Using device-level benchmarking data, we have been able to project the way in which voltage scaling could impact core scaling for metal-oxide-semiconductor field-effect-transistor (MOSFET) technology.7 Our results show that although some additional speedup is obtained for parallel benchmarks, speedup projections still fall short of the historical performance scaling trends associated with Moore's Law.

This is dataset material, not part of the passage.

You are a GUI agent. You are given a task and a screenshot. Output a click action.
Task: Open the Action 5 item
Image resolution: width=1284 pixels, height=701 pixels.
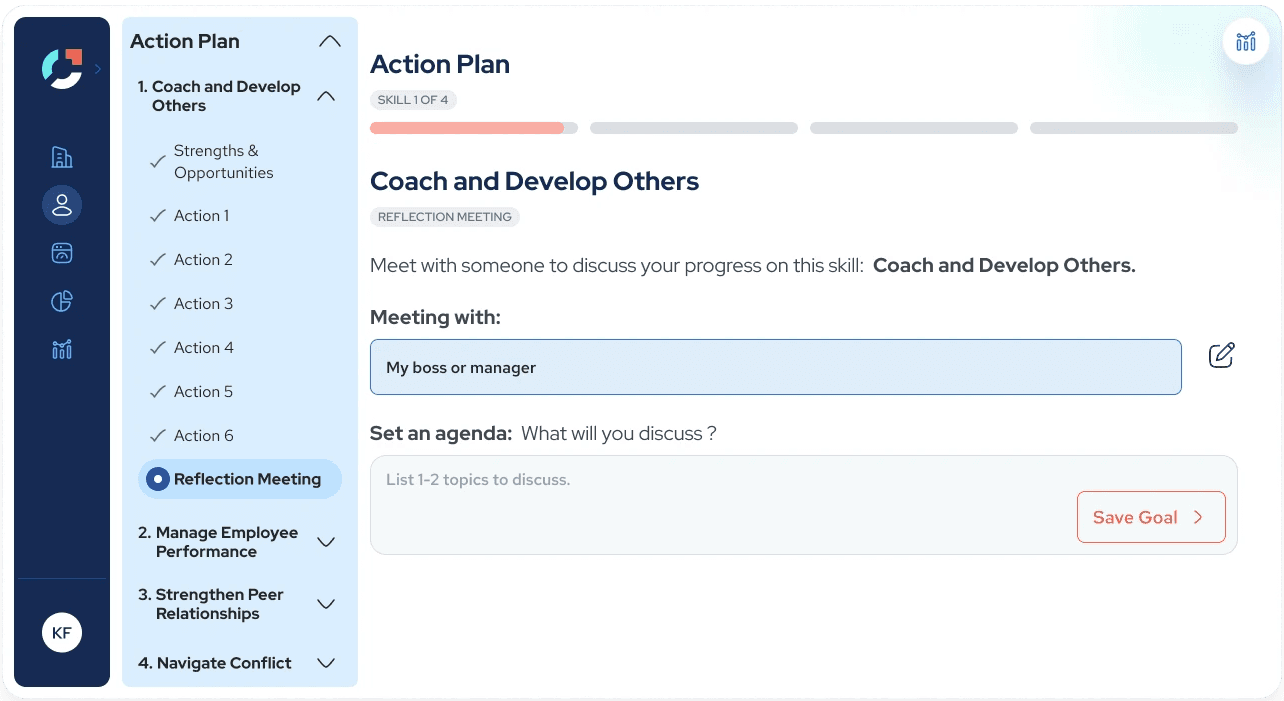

Currently, we are targeting hardware realizations of non-von Neumann architectures, particularly cellular neural networks (CNNs). Generally speaking, a CNN is a spatially parallel computing paradigm consisting of identical processing elements, which are often analog in nature and are connected to their nearest neighbors. We aim to capitalize on the unique properties of emerging device technologies to improve the architectural performance, energy efficiency, and functionality of CNNs.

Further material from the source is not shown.